Листки эти главнокомандующим были переданы мне для исполнения.
«Нет той жертвы, которой я не принес бы во имя действительного блага и для спасения родимой матушки-России. Посему я готов отречься от престола в пользу моего сына с тем, чтобы он оставался при мне до совершеннолетия при регентстве брата моего Михаила Александровича» — такими словами, обращенными к председателю Государственной думы, выражал император Николай II принятое им решение.
«Во имя блага, спокойствия и спасения горячо любимой России я готов отречься от престола в пользу моего сына. Прошу всех служить ему верно и нелицемерно», — осведомлял он о том же своего начальника штаба телеграммой в Ставку.
«Какие красивые порывы, — подумал я, — заложены в душе этого человека, все горе и несчастье которого в том, что он был дурно окружен!..»
НОВЫЕ КОЛЕБАНИЯ И ЗАДЕРЖКИ
Было около 4 часов дня, когда мы выходили из вагона. На дебаркадере генералу Рузскому была подана присланная из штаба телеграмма о совершенно неожиданном для нас приезде в тот же день, вечером, из Петрограда двух видных членов законодательных палат: члена Государственного совета А. И. Гучкова и члена Государственной думы В. В. Шульгина. С какой миссией едут они к нам в Псков? Мысль об этом осложняла обстановку, и нам казалось, что, прежде чем на что-либо решиться бесповоротно, осторожнее было выждать прибытия упомянутых лиц.
Под влиянием таких соображений генерал Рузский вернулся в вагон к государю, который, одобрив сделанный ему доклад, повелел задержать отправку по назначению заготовленных телеграмм.
В ожидании прибытия депутатов из столицы я возвратился к себе в штаб, главнокомандующий же решил остаться в своем вагоне на вокзале.
В штабе меня буквально разрывали на части: поминутно вызывали к аппарату из Ставки, где, видимо, очень тревожились неполучением определенного решения.
В этот период времени из Могилева от генерала Алексеева был получен проект манифеста на случай, если бы государь принял решение о своем отречении в пользу цесаревича Алексея. Проект этого манифеста был составлен директором дипломатической канцелярии при Верховном главнокомандующем Н. А. Базили по общим указаниям генерала Алексеева.
По получении проекта манифеста я немедленно отправил таковой генералу Рузскому в его вагон.
Около 10 часов вечера я получил известие о скором прибытии поезда с ехавшими к нам депутатами и потому отправился снова на вокзал.
Я нашел генерала Рузского в его вагоне выслушивавшим доклад коменданта города Пскова.
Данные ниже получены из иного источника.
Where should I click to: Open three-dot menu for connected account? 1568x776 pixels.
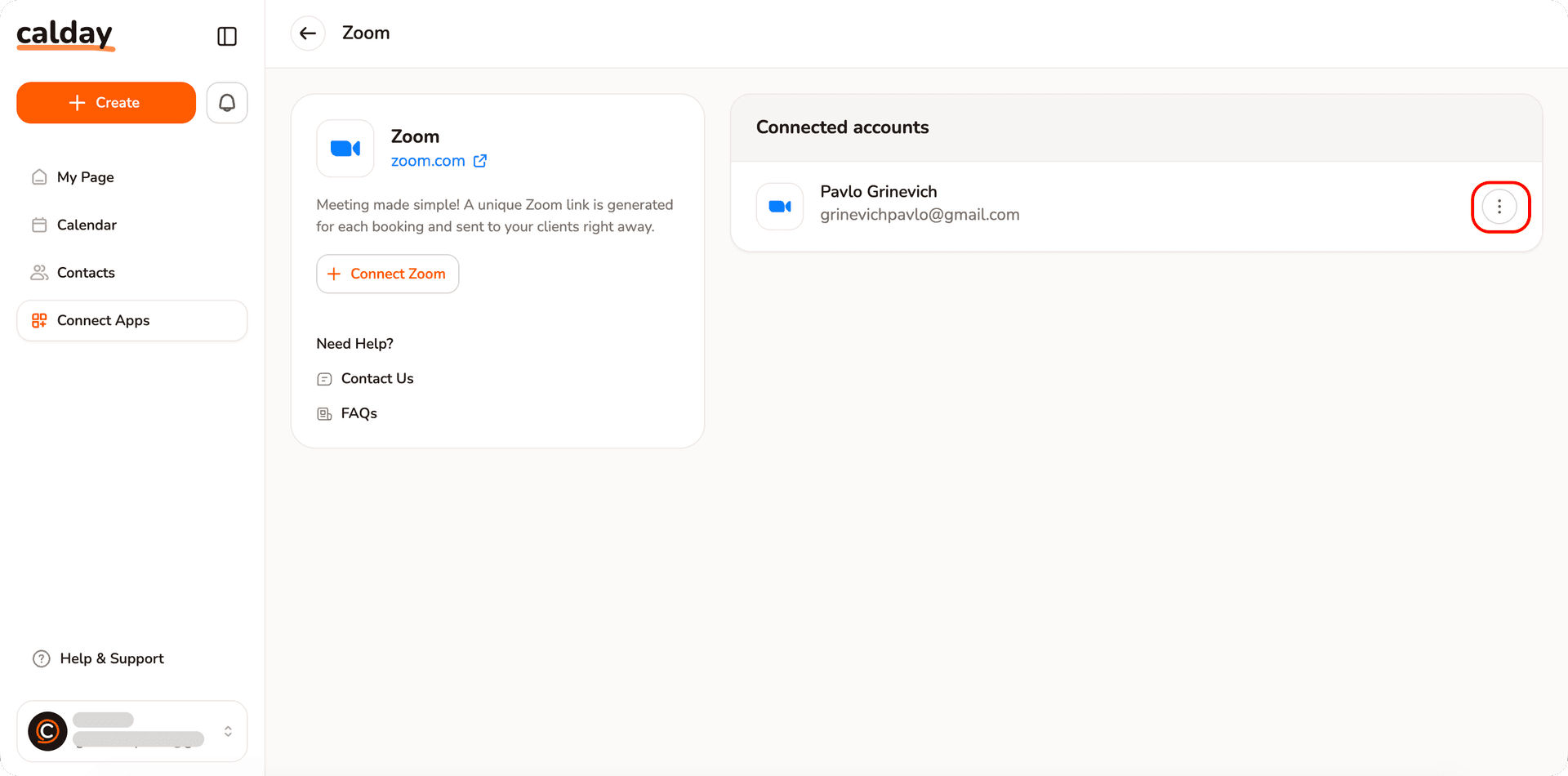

Последний только что получил сообщение, впоследствии оказавшееся ложным, о движении со стороны Луги по шоссе на Псков броневых автомобилей с солдатами, принадлежавшими к Лужскому гарнизону.
Надо сказать, что разного рода тревожным слухам в то время не было конца, почему к ним надлежало относиться с большой осторожностью.